Adventures with Chicken Stock

I had a rare burst of domesticity yesterday. Despite my sinuses, I managed to get a few things sorted: de-fuzzed the kettle (want to make a chemist happy - boil foul chemical as he comes through door), went shopping for dinner and lunches for the week, did a few dishes, blogged and wrote something serious (for a change).

After Boy and I reduced the roast chicken to bones, I bundled what was left into a large pot, threw some veggies in after the carcass, tried to drown it all in cold water and sprinkled it all liberally with mixed herbs.

Yes, I am aware there are proper, bona fide recipes for making stock. No, I've never used them, nor am I ever likely to. My version, if left to it's own devices, works well enough.

I went upstairs to work on my piece for the writing workshop. After a couple of hours, I came down, poked it and thought I ought to do something constructive with it. It is not unknown for pans of stock to sit on a corner of the stove for the rest of the week, desperately trying to attract my attention until they make a bid for freedom, forever hurt and disappointed in me.

I strained the stock into a large plastic jug and stared at it. Being all domesticated, my fridge now had food in it, a minor miracle. There was no room for the stock in this jug. A lightbulb went off in my head. I had a large plastic box, just perfect for the occasion. I fished it out of the cupboard tipped the contents of the jug into it. 

And that's when the trouble started.

I couldn't figure out why there was a growing puddle of stock on my counter. I hadn't been clumsy pouring the stock. So I picked it up, hot stock dripped from the bottom. 

Oh crap, I think. The container is cracked. I must tip it back into the pan. Which was a great idea; you would suppose.

Except I splashed my hand doing it. And jumped. And dropped the container with a litre and a half of liquid.

As Boy and I mopped hot chicken stock off the floor, we observed it hadn't missed soaking very much at all. The cooker, the oven front, down the kitchen drawers, handles, floor, bins...ah yes, we cleaned them all.

Boy had turned up after the spill. Apparently, my language was fairly foul (badoom tish).

Fine. I stomped up the stairs to carry on writing. There's only so much crying you can do over spilt stock (ha-ha) and I wanted to finish my piece so Boy and I could chill out together before bedtime.

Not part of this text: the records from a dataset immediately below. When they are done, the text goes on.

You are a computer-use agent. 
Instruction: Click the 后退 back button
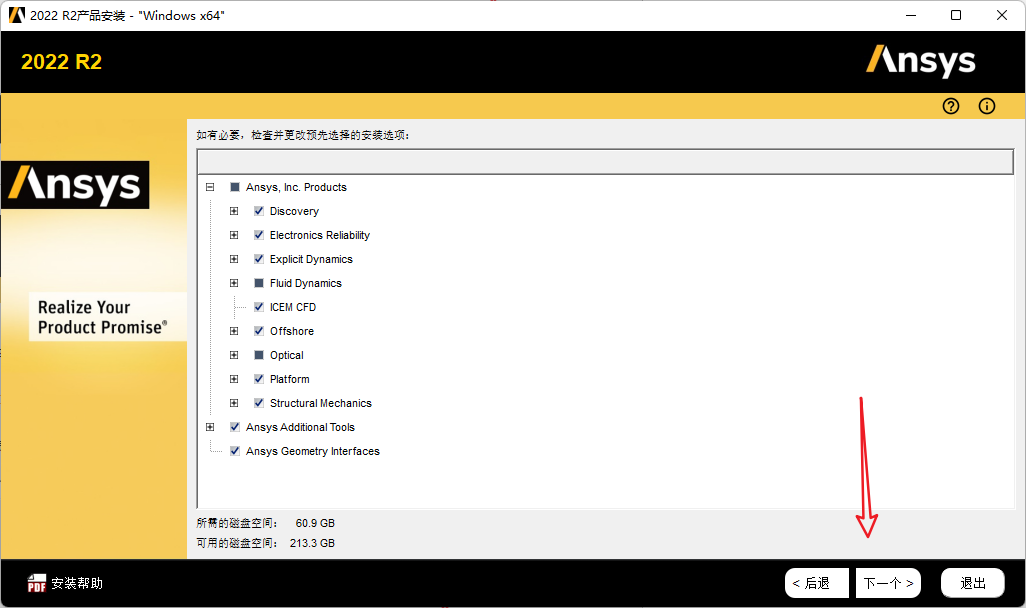[x=816, y=582]
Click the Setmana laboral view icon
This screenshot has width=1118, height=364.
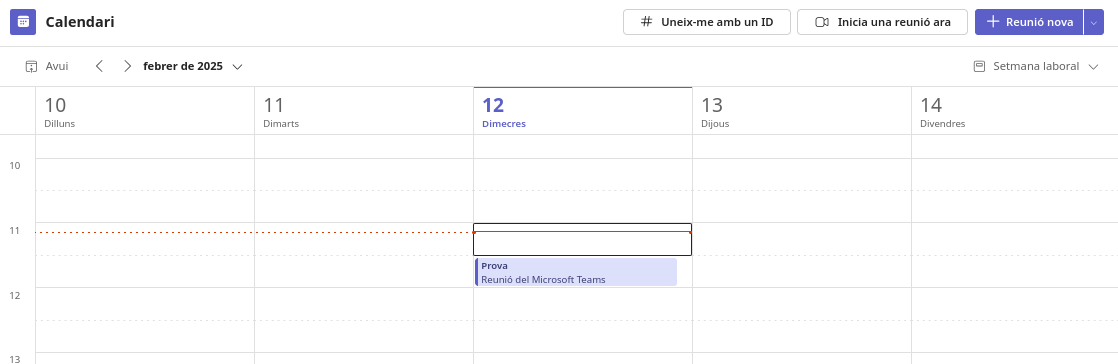point(980,66)
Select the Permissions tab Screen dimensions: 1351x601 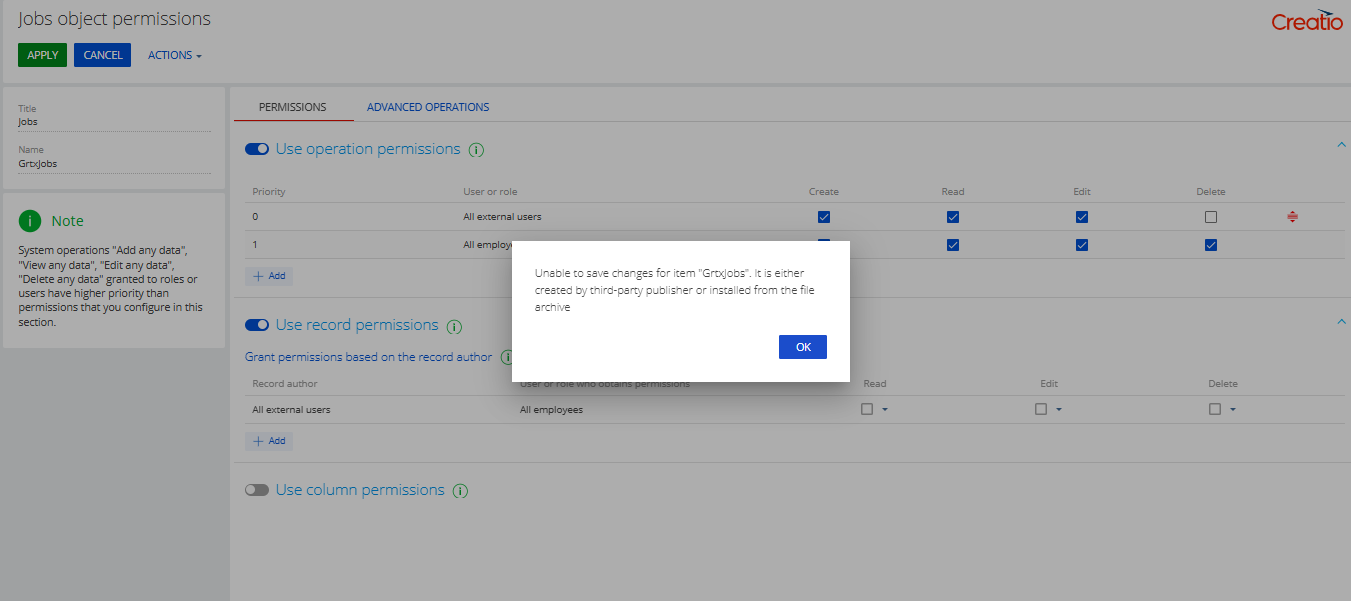point(292,107)
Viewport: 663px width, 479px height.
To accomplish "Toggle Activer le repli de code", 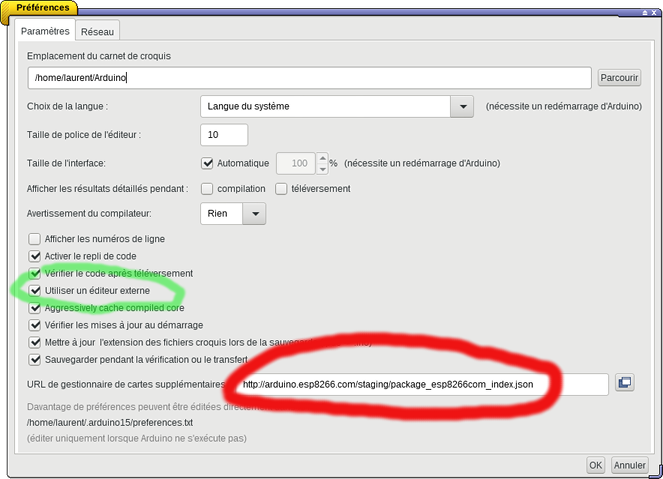I will (x=35, y=256).
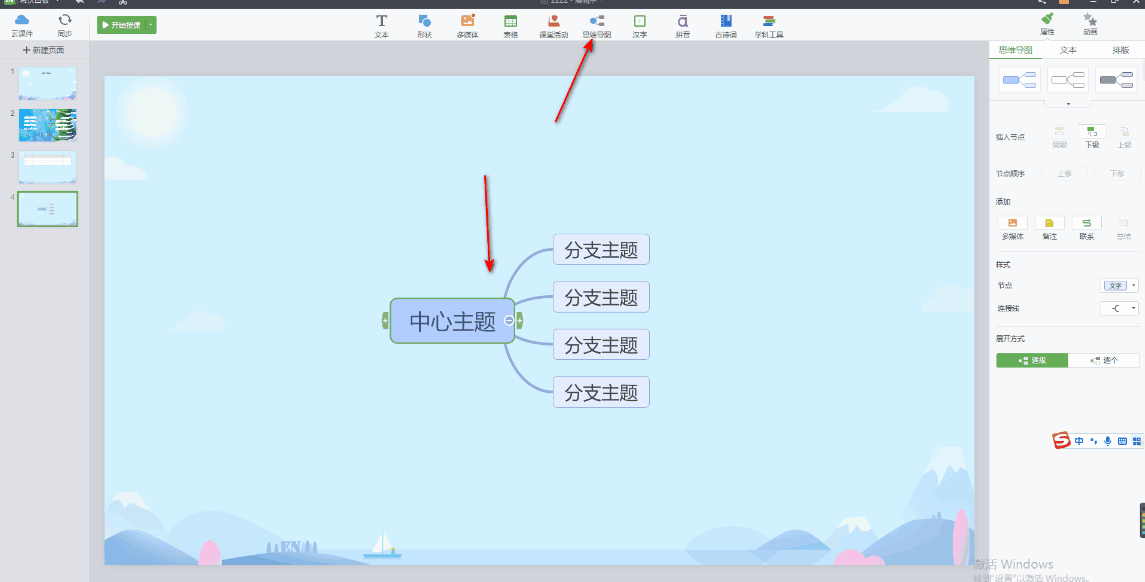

After awhile, Boy poked his head through my study door.

"What's that noise?" 

We listen.

A loud clicking noise. We investigate.

My cooker's ignition system was sparking away merrily. The damn stock had shorted my cooker! We dismantle it and start to clean and poke and scratch our heads. I try switching everything off at plugs and circuit boards to no avail.

I ring Lawrence at home. He thinks hard and scratches his head. On his advice, I dismantle the cooker further, dry everything I could find.

Ladies and Gentlemen, I am not going to bore you further with the details. All I am going to say is that however clean I thought my cooker was to start with....I was delusional. I'm somewhat surprised my dinner guests of days gone by, have not required hospitalisation (I say days gone by, because no one in their right mind would eat here after reading that). No wonder Boy and I have such robust gastric systems.

As I struggled to pull the knobs off and poke cotton buds on every bit of electrical gubbins I  find, Lawrence remarked that somehow he wasn't expecting the late-night phone call to be about my hot stock.

He's got a point.


  1. What a shame to lose all that lovely stock, as well as the awfulness of the mess and all. I hope the cooker works okay now.

    If it's the least little bit of consolation, if that had happened to me it would all have poured over the Aga and the house would stink of burned gravy for a week. I've not done it with stock but I have with milk, it's dreadful.

    1. I know! I was so cross. It was going to be a spicy sweet potato soup on Wednesday! Grrr....

      The cooker stopped sparking last night and worked alright this morning, when I put my stove-top on for coffee.

      And yes, I'm happier with the smell of chicken stock wafting around, than burnt milk.



  2. Now everything will taste like chicken!

    [dodges thrown stock-soaked sponge]

    1. *throws another one at LX*

  3. Yikes! Besides the mess and loss of stock, did you get burned? I hope not. Plastic is not the best choice for hot liquids... best to let them cool a bit first. Hope you're okay!

    1. There was the splash on my pinky that made me jump. Then I didn't think about it because I was too busy clearing up and trying to fix cooker....

      In other words, I'm fine thanks darling.

      Yes, I'm going to have to re-think my stock strategy.

      Hugs to you!

    2. Hugs to you too! So glad you are okay. And your cooker too.